Nothing but an exact copy is asked for: the lines in the material below from the one with "Image resolution: width=1000" through the one with "the Characters folder", pictures excluded.

*Available data*.
※
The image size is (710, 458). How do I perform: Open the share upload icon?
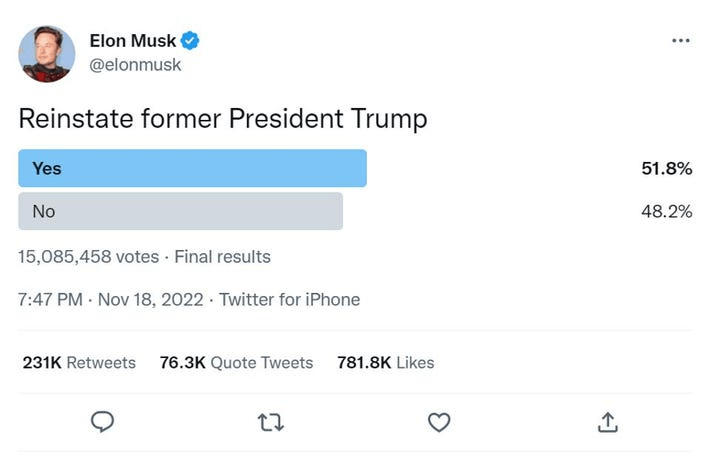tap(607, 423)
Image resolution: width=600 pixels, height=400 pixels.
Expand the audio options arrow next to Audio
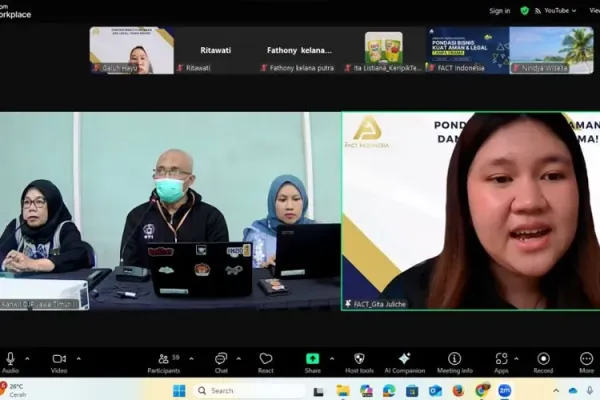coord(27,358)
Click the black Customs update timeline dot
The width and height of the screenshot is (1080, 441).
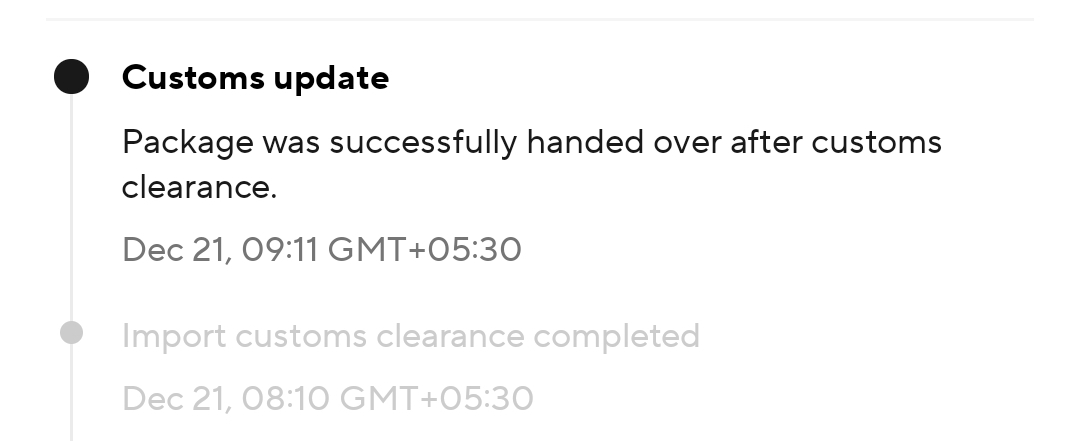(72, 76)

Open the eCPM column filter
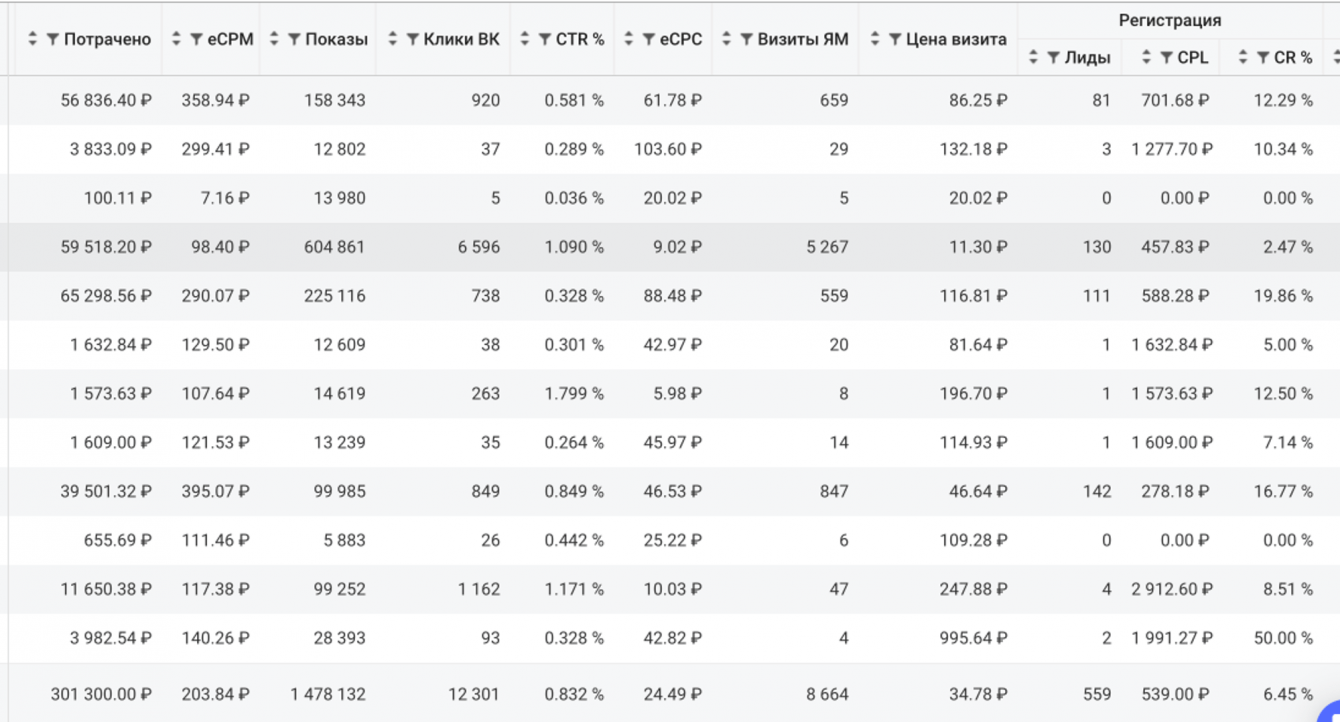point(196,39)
※
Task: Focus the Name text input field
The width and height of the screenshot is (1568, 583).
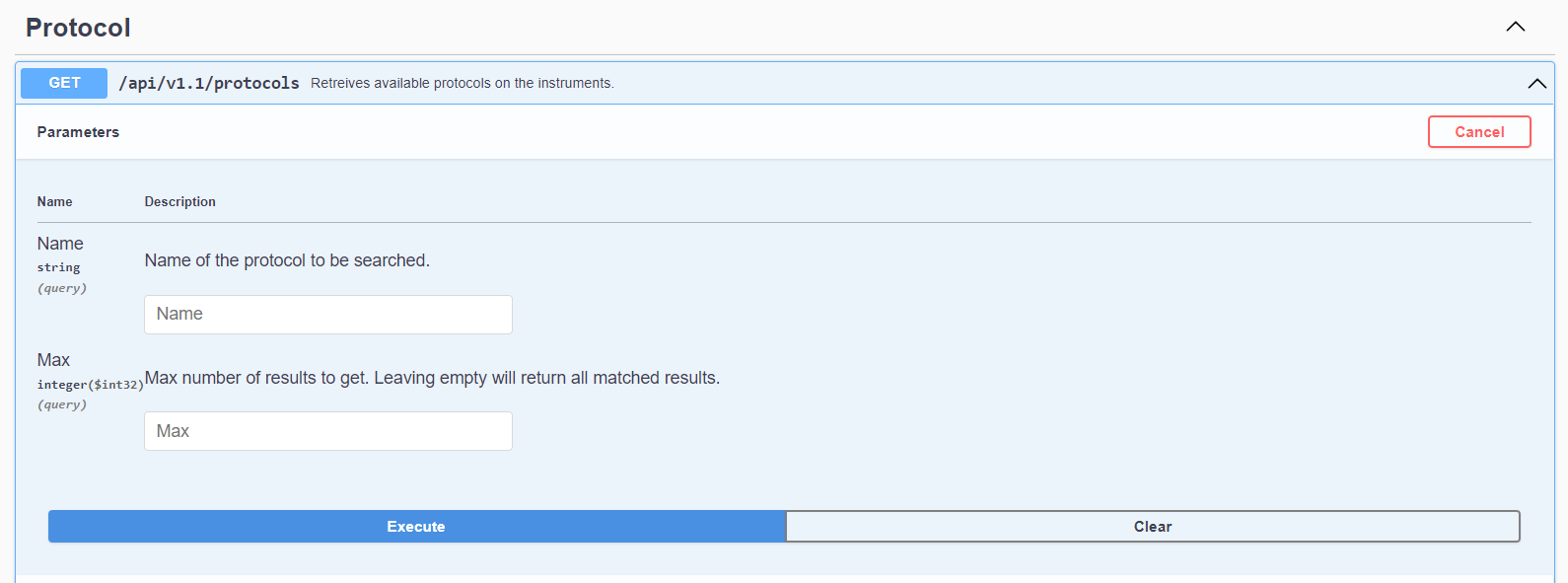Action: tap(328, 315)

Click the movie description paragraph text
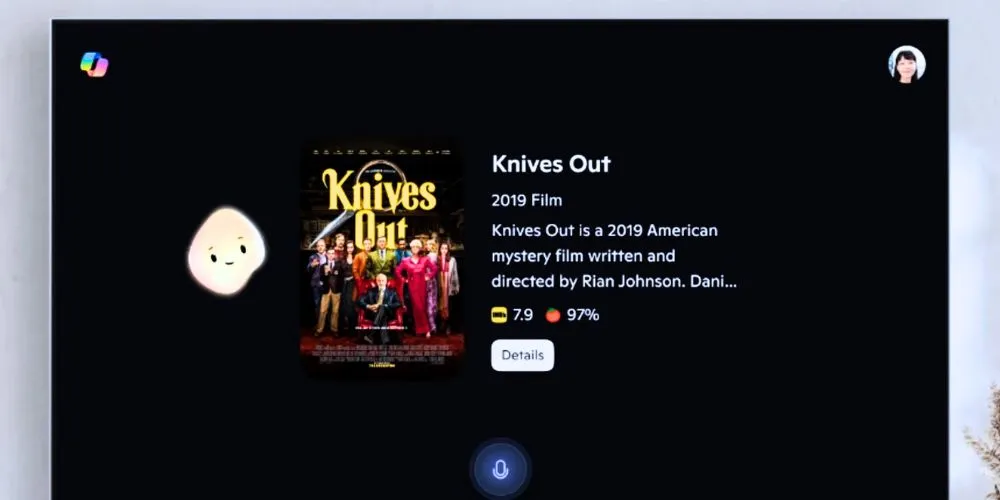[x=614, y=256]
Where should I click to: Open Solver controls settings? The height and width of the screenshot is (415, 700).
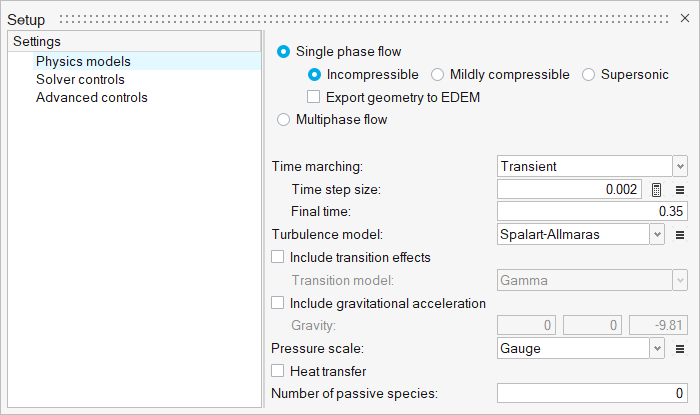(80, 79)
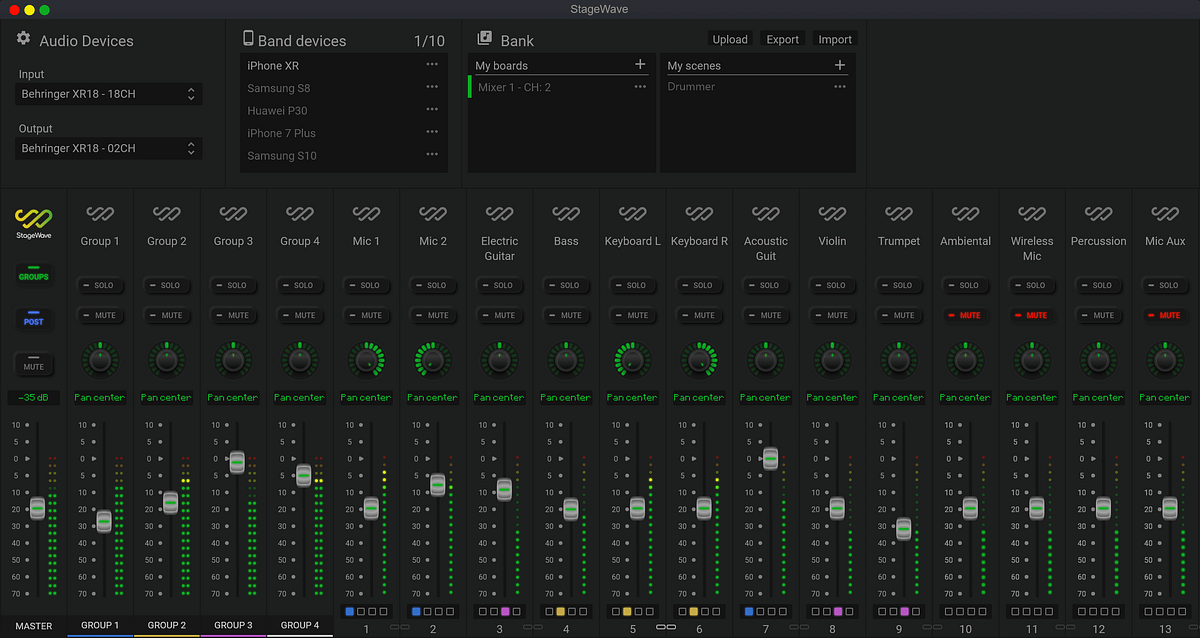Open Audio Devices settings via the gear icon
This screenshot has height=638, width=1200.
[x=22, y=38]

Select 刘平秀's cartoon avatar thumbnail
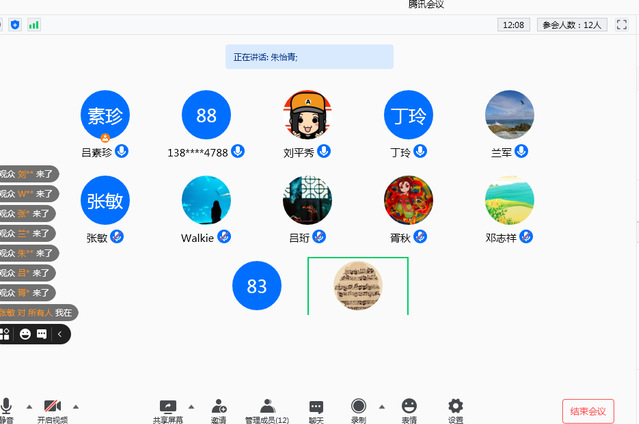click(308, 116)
※
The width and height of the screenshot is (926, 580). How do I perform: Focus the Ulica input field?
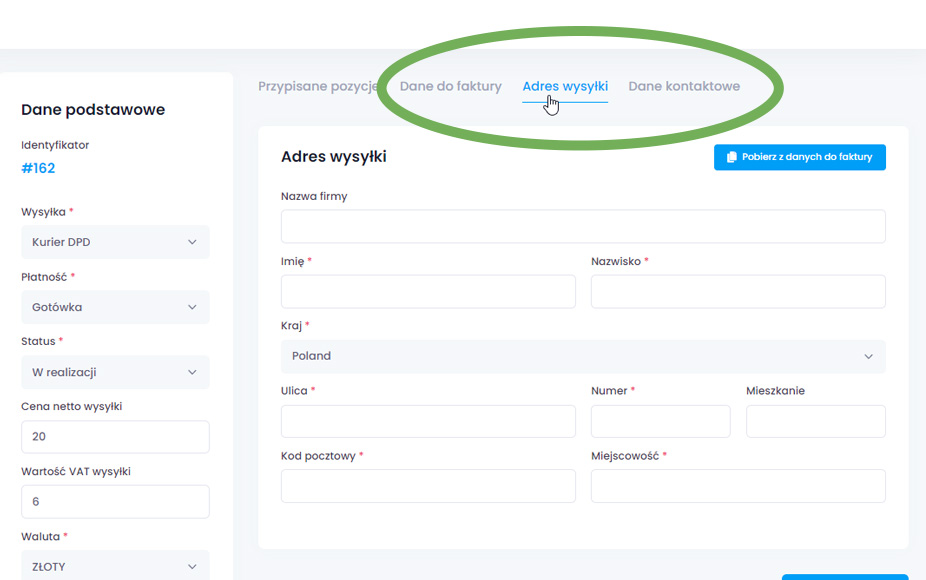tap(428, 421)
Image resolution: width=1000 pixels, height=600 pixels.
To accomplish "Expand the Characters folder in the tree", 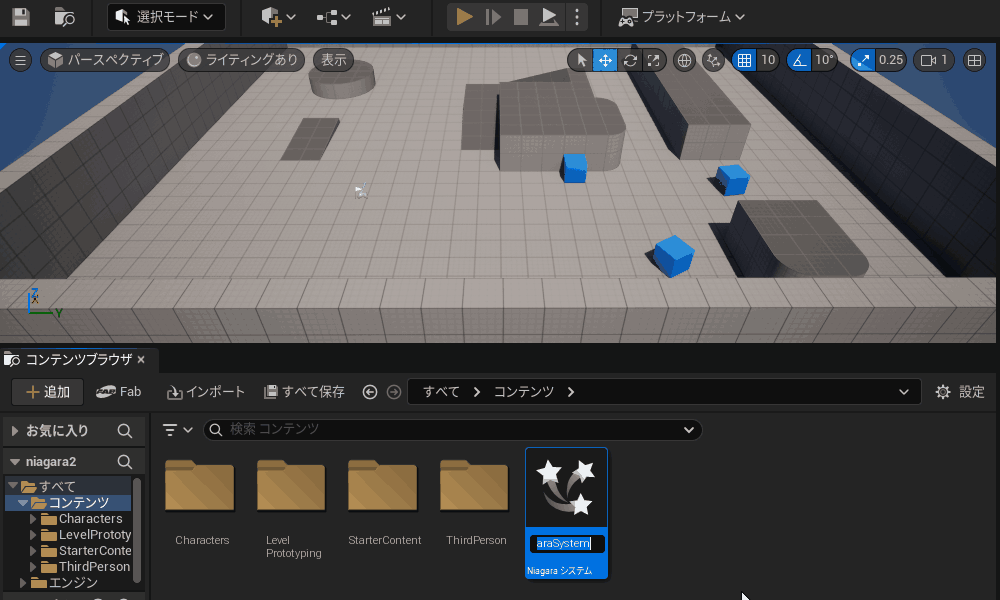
※
*Finished exercise*.
Image resolution: width=1000 pixels, height=600 pixels.
To accomplish "Expand the Characters folder in the tree", 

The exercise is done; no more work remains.